If you are on a defined contribution pension, as most people with a workplace pension are, the new rules on pensions announced by the Chancellor mean huge changes ahead.
George Osborne has said he’s getting rid of the requirement to buy an annuity entirely.
Instead, retirees will be able to take the lump sum as cash and organise their own spending.
Until now anyone reaching retirement has had to take a limited part of their pension pot as a lump sum and use the rest to buy an annuity.
An annuity is a financial product which gives you an income for life.
The trouble is that the rate they pay is fixed when you buy them, and with interest rates low, many have been getting a raw deal.
What he announced:
All tax restrictions on pensioners’ access to their pension pots to be removed, ending the requirement to buy an annuity
The taxable part of pension pot that is taken as cash on retirement is to be charged at normal income tax rate, down from 55%
The amount of pensions savings you can take as a lump sum without paying tax increases to £30,000
Although annuities will still be available, from next January Pensioner Bonds paying “market-leading” rates will be available to the over-65s.

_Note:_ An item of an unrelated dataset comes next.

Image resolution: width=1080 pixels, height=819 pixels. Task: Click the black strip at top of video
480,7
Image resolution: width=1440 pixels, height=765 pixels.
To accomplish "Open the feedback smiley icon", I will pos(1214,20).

The chancellor suggested that these might pay rates of 2.8% for one-year bond and 4% for three-year bond, with up to £10,000 to be saved in each bond
With increasing numbers of us living longer, the problem of how to fund retirement has become a major problem for Government as well as individuals.
While auto-enrolment has steadily been increasing, the number of people paying into workplace pensions, it has done nothing to address the problem of what happens to that pension pot when we retire.

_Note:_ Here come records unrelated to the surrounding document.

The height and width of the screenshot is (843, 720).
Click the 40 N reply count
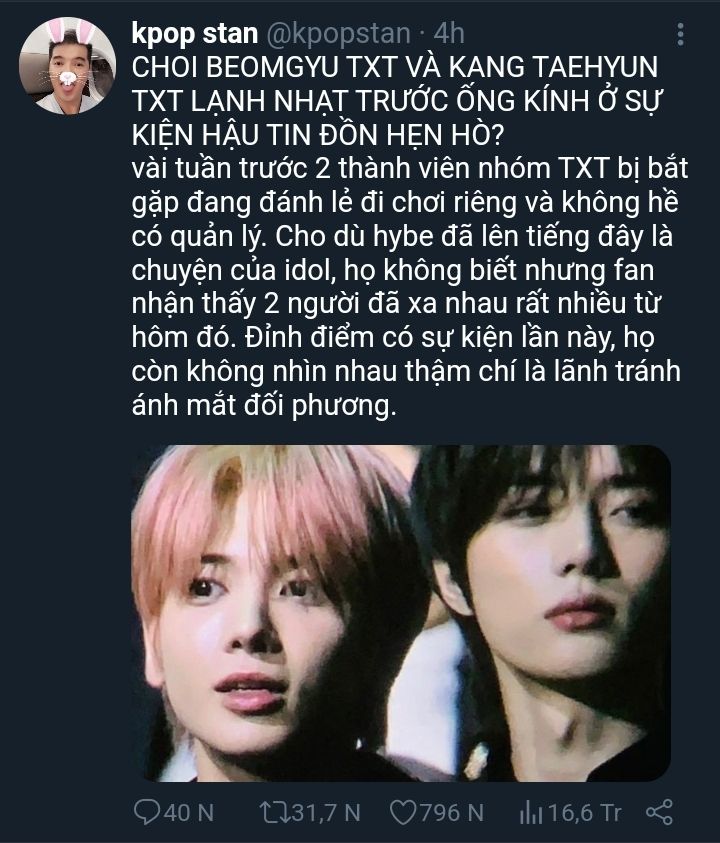point(189,812)
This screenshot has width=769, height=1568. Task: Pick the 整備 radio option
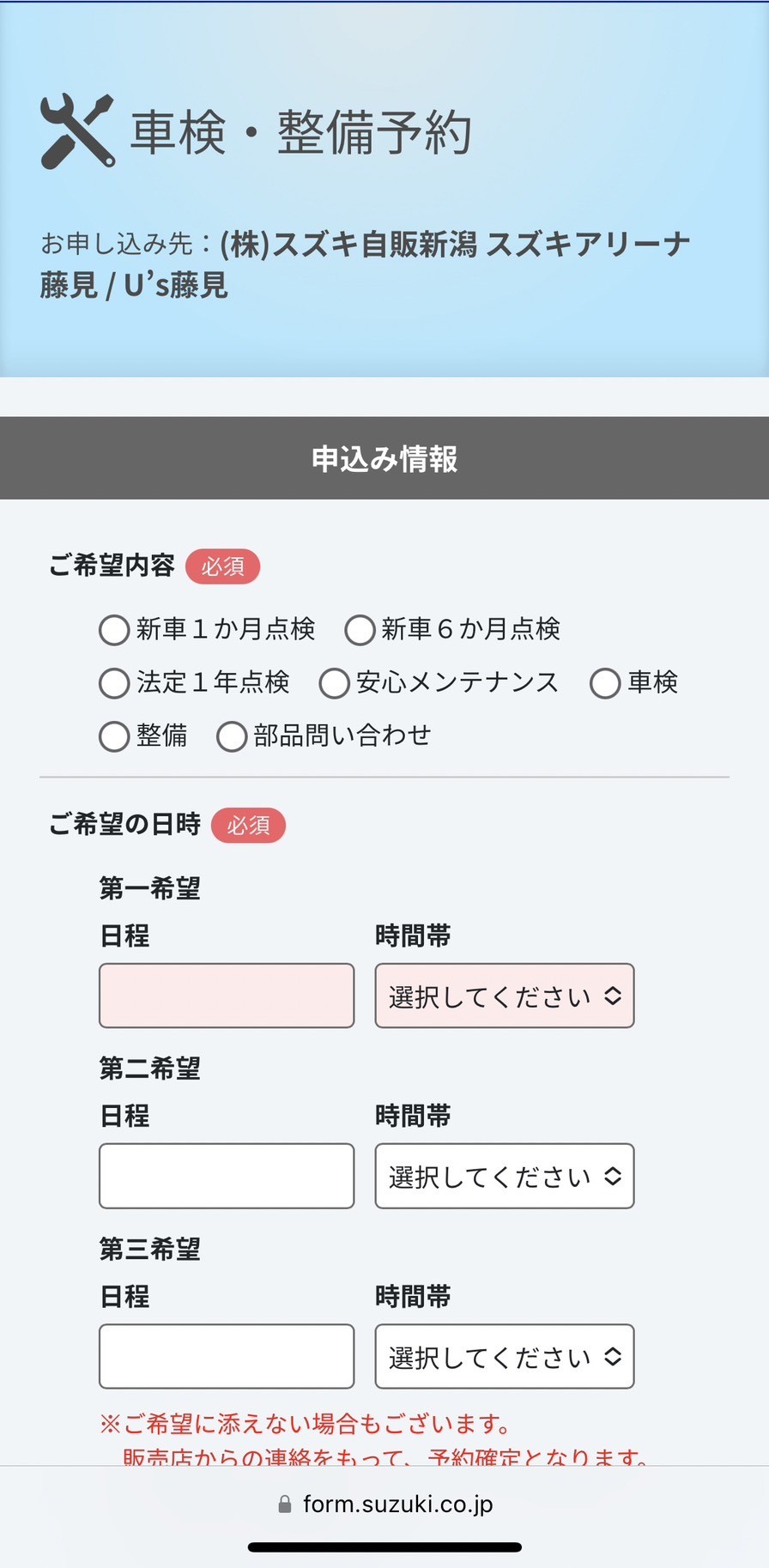pos(114,736)
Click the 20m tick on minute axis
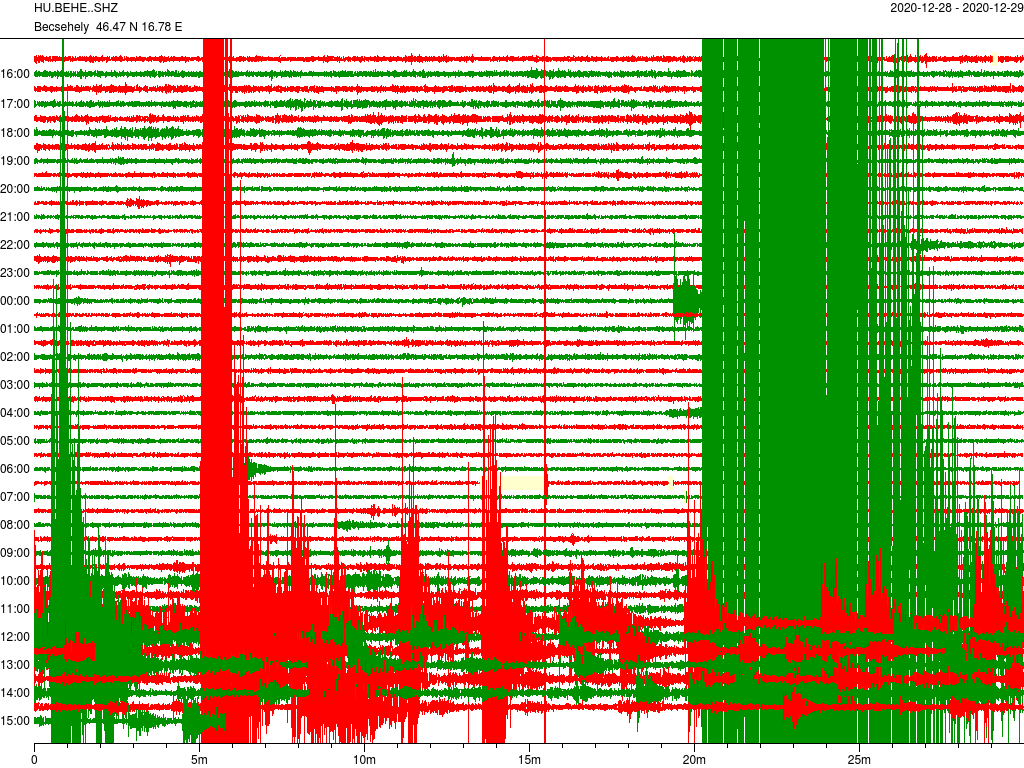This screenshot has height=768, width=1024. [694, 760]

Annuity rates have fallen by a half over the last fifteen years, leading to increasingly loud calls for reform.
Figures like former Government pensions adviser Dr Ros Altmann have been lobbying hard for the changes being brought in by George Osborne.
She hailed the news as `amazing’.
She commented: “There are so many good news aspects for pension savings in this Budget that it is hard to know what to pick out. The overall message is, pension savings are going to be more flexible at the point of retirement. You will be able to save more into pensions knowing that there will be less restriction on what you can do with the money.
“Nobody needs to buy an annuity and before you do, you’ll have to get face to face advice.”
Although there’s a risk that some people will take their money in a lump sum in the first year or two and blow it, the Government has played this down.
Speaking just after the Budget, Danny Alexander, Chief Secretary to the Treasury, suggested that people responsible enough to save for retirement were also responsible enough to organise their finances in retirement.